Search code examples
pythonpython-multithreadingtweepy

Run python script every hour


I want scheduled to run my python script every hour and save the data in elasticsearch index. So that I used a function I wrote, set_interval which uses the tweepy library. But it doesn't work as I need it to work. It runs every minute and save the data in index. Even after the set that seconds equal to 3600 it runs in every minute. But I want to configure this to run on an hourly basis.

How can I fix this? Heres my python script:

def call_at_interval(time, callback, args):
    while True:
        timer = Timer(time, callback, args=args)
        timer.start()
        timer.join()


def set_interval(time, callback, *args):
    Thread(target=call_at_interval, args=(time, callback, args)).start()


def get_all_tweets(screen_name):
    # authorize twitter, initialize tweepy
    auth = tweepy.OAuthHandler(consumer_key, consumer_secret)
    auth.set_access_token(access_key, access_secret)
    api = tweepy.API(auth)

    screen_name = ""

    # initialize a list to hold all the tweepy Tweets
    alltweets = []

    # make initial request for most recent tweets (200 is the maximum allowed count)
    new_tweets = api.user_timeline(screen_name=screen_name, count=200)

    # save most recent tweets
    alltweets.extend(new_tweets)

    # save the id of the oldest tweet less one
    oldest = alltweets[-1].id - 1

    # keep grabbing tweets until there are no tweets left to grab
    while len(new_tweets) > 0:
        #print
        #"getting tweets before %s" % (oldest)

        # all subsiquent requests use the max_id param to prevent duplicates
        new_tweets = api.user_timeline(screen_name=screen_name, count=200, max_id=oldest)

        # save most recent tweets
        alltweets.extend(new_tweets)

        # update the id of the oldest tweet less one
        oldest = alltweets[-1].id - 1

        #print
        #"...%s tweets downloaded so far" % (len(alltweets))

    outtweets = [{'ID': tweet.id_str, 'Text': tweet.text, 'Date': tweet.created_at, 'author': tweet.user.screen_name} for tweet in alltweets]

    def save_es(outtweets, es):  # Peps8 convention
        data = [  # Please without s in data
            {
                "_index": "index name",
                "_type": "type name",
                "_id": index,
                "_source": ID
            }
            for index, ID in enumerate(outtweets)
        ]
        helpers.bulk(es, data)

    save_es(outtweets, es)

    print('Run at:')
    print(datetime.now())
    print("\n")

    set_interval(3600, get_all_tweets(screen_name))

Solution

  • Why do you need so much complexity to do some task every hour?

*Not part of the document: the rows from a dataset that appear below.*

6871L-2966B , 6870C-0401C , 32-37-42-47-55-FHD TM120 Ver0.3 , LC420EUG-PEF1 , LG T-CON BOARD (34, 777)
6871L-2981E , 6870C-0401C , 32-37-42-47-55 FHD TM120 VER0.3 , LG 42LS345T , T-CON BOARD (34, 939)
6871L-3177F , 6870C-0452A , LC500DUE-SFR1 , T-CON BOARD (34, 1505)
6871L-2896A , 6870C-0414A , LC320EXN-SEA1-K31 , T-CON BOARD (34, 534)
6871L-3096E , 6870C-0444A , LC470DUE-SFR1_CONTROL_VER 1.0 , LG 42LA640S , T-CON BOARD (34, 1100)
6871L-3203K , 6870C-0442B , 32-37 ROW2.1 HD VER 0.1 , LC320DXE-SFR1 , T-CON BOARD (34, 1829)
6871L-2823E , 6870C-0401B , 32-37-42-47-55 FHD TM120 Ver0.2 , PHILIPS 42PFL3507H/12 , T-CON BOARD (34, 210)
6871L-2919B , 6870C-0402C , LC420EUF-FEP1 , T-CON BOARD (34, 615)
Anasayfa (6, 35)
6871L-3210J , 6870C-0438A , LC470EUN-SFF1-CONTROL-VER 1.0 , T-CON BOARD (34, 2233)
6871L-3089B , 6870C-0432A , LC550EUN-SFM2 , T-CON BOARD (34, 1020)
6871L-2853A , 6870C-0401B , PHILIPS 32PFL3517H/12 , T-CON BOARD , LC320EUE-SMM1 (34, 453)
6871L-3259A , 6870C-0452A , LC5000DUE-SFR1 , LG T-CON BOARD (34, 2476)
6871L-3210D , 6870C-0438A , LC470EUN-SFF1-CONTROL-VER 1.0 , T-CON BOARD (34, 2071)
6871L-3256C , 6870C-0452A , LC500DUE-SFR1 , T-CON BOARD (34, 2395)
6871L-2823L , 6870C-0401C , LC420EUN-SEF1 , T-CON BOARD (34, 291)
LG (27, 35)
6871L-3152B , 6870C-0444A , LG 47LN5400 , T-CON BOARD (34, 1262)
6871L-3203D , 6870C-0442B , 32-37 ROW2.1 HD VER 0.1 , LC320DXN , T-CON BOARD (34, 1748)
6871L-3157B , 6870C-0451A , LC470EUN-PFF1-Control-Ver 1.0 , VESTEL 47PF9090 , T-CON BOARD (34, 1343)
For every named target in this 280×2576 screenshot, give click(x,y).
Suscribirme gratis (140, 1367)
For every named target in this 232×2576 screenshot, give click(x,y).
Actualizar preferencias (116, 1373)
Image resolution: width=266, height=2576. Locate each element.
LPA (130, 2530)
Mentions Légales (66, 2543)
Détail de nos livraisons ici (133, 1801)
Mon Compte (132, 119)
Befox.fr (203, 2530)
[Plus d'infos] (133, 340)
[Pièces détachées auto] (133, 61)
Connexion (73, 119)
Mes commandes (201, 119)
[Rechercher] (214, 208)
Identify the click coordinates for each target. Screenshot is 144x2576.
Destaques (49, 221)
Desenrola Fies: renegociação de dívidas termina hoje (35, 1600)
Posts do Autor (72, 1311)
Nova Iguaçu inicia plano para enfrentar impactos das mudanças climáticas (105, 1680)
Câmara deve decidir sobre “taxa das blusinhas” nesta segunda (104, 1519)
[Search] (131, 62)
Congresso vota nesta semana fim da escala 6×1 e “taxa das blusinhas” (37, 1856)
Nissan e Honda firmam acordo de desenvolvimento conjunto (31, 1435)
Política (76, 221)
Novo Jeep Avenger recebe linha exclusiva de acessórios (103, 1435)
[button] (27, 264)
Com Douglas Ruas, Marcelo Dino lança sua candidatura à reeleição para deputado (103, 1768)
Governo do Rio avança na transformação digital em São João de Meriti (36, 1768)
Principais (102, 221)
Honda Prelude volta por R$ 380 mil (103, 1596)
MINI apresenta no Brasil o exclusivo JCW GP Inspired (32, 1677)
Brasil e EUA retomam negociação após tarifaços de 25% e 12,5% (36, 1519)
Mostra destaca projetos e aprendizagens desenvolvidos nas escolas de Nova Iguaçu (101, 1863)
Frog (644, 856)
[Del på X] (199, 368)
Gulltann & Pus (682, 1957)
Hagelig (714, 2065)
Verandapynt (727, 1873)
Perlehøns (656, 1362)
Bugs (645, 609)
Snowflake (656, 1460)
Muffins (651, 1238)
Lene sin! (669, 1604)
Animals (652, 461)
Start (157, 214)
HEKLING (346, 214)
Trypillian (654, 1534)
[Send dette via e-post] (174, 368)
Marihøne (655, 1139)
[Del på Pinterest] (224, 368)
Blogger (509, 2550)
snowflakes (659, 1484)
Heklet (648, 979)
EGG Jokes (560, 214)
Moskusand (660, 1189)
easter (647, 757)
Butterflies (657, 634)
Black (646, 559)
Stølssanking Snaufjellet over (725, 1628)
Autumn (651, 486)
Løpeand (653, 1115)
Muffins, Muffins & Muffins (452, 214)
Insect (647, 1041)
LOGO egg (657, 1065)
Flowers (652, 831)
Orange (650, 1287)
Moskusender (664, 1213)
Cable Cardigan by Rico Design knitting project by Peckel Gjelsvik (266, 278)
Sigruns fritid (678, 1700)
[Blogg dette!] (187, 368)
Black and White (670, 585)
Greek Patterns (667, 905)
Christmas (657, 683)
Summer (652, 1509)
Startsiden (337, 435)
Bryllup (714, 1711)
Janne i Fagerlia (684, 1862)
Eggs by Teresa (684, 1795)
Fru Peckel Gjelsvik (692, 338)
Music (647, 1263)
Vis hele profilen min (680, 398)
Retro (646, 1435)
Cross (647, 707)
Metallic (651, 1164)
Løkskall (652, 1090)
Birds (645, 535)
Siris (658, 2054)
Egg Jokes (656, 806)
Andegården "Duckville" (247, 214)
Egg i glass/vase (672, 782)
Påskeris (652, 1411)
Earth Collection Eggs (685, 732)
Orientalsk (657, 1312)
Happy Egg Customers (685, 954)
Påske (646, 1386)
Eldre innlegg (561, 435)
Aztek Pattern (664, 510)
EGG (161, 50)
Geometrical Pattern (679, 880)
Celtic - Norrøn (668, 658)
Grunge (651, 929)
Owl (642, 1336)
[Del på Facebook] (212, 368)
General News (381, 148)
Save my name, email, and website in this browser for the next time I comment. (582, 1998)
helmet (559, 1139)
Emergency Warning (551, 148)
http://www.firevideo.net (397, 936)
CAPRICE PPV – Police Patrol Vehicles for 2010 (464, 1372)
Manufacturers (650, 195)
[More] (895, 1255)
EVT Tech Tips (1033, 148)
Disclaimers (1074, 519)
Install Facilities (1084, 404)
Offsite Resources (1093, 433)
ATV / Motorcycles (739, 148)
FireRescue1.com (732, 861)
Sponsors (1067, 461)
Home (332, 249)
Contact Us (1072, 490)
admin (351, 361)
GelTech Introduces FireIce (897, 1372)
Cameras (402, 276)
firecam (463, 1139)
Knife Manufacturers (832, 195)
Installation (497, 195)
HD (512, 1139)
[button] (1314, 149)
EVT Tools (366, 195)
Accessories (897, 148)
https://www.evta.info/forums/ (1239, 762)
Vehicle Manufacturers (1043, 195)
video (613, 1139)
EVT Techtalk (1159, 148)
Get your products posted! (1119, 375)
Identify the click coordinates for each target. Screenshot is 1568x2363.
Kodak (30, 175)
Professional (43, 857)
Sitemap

You can run script every one hour this way below, note that it is runned 1 hour + time to do work:

    import time
    
    
    def do_some_work():
        print("Do some work")
        time.sleep(1)
        print("Some work is done!")
    
    
    if __name__ == "__main__":
        time.sleep(60)  # imagine you would like to start work in 1 minute first time
        while True:
            do_some_work()
            time.sleep(3600)  # do work every one hour
    

    If you want to run script exactly every one hour, do the following code below:

    import time
    import threading
    
    
    def do_some_work():
        print("Do some work")
        time.sleep(4)
        print("Some work is done!")
    
    
    if __name__ == "__main__":
        time.sleep(60)  # imagine you would like to start work in 1 minute first time
        while True:
            thr = threading.Thread(target=do_some_work)
            thr.start()
            time.sleep(3600)  # do work every one hour 
    

    In this case thr is supposed to finish it's work faster than 3600 seconds, though it does not, you'll still get results, but results will be from another attempt, see the example below:

    import time
    import threading
    
    
    class AttemptCount:
        def __init__(self, attempt_number):
            self.attempt_number = attempt_number
    
    
    def do_some_work(_attempt_number):
        print(f"Do some work {_attempt_number.attempt_number}")
        time.sleep(4)
        print(f"Some work is done! {_attempt_number.attempt_number}")
        _attempt_number.attempt_number += 1
    
    
    if __name__ == "__main__":
        attempt_number = AttemptCount(1)
        time.sleep(1)  # imagine you would like to start work in 1 minute first time
        while True:
            thr = threading.Thread(target=do_some_work, args=(attempt_number, ),)
            thr.start()
            time.sleep(1)  # do work every one hour
    

    The result you'll gey in the case is:

    Do some work 1 Do some work 1 Do some work 1 Do some work 1 Some work is done! 1 Do some work 2 Some work is done! 2 Do some work 3 Some work is done! 3 Do some work 4 Some work is done! 4 Do some work 5 Some work is done! 5 Do some work 6 Some work is done! 6 Do some work 7 Some work is done! 7 Do some work 8 Some work is done! 8 Do some work 9

    I like using subprocess.Popen for such tasks, if the child subprocess did not finish it's work within one hour due to any reason, you just terminate it and start a new one.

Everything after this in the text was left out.